[Start Text shown]

I don't have much to add to the excellent comments already made regarding borders and patterns on ikat skirts woven by the Ibanic women of Borneo.

A couple of thoughts as they occur to me however.

Although there is a move towards replacing the word "bidang" with more precise terms such as "kain kebat" when referring to skirts patterned by the ikat ("kebat" in iban) techinque, I find this not very helpful when wishing to refer to skirts in general which are patterned by several techniques: ikat, sungkit, pilih, sulam, etc. So although, as Trude Gavin points out, "bidang" is simply an iban language classifier for anything "flat" and not a translation of "skirt", I prefer to use it as a general reference to skirts because: 1 - it has been so used since literature reference was made to them over 100 years ago; 2- even many Iban women had become accustomed to using it to refer to skirts; 3 -no other Ibanic word seems to be used for this in the literature. "Kain" of course is simply the name for any type of fabric.

[End Text shown]
[Start Data block]

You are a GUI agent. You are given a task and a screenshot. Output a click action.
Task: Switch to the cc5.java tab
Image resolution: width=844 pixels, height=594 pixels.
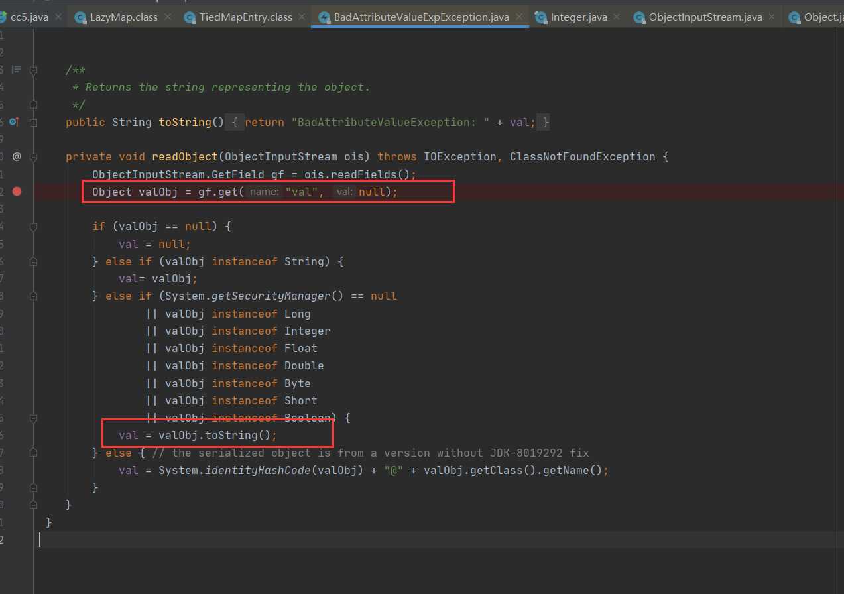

[End Data block]

- **Problems to solve**
1. In the note on Iban skirts, what does "kain" name?
2. Print the part of the note on Iban skirts that begins at the words "A couple of" and stops after "type of fabric.".

- **Solutions for each task**
1. Any type of fabric.

2.
A couple of thoughts as they occur to me however.

Although there is a move towards replacing the word "bidang" with more precise terms such as "kain kebat" when referring to skirts patterned by the ikat ("kebat" in iban) techinque, I find this not very helpful when wishing to refer to skirts in general which are patterned by several techniques: ikat, sungkit, pilih, sulam, etc. So although, as Trude Gavin points out, "bidang" is simply an iban language classifier for anything "flat" and not a translation of "skirt", I prefer to use it as a general reference to skirts because: 1 - it has been so used since literature reference was made to them over 100 years ago; 2- even many Iban women had become accustomed to using it to refer to skirts; 3 -no other Ibanic word seems to be used for this in the literature. "Kain" of course is simply the name for any type of fabric.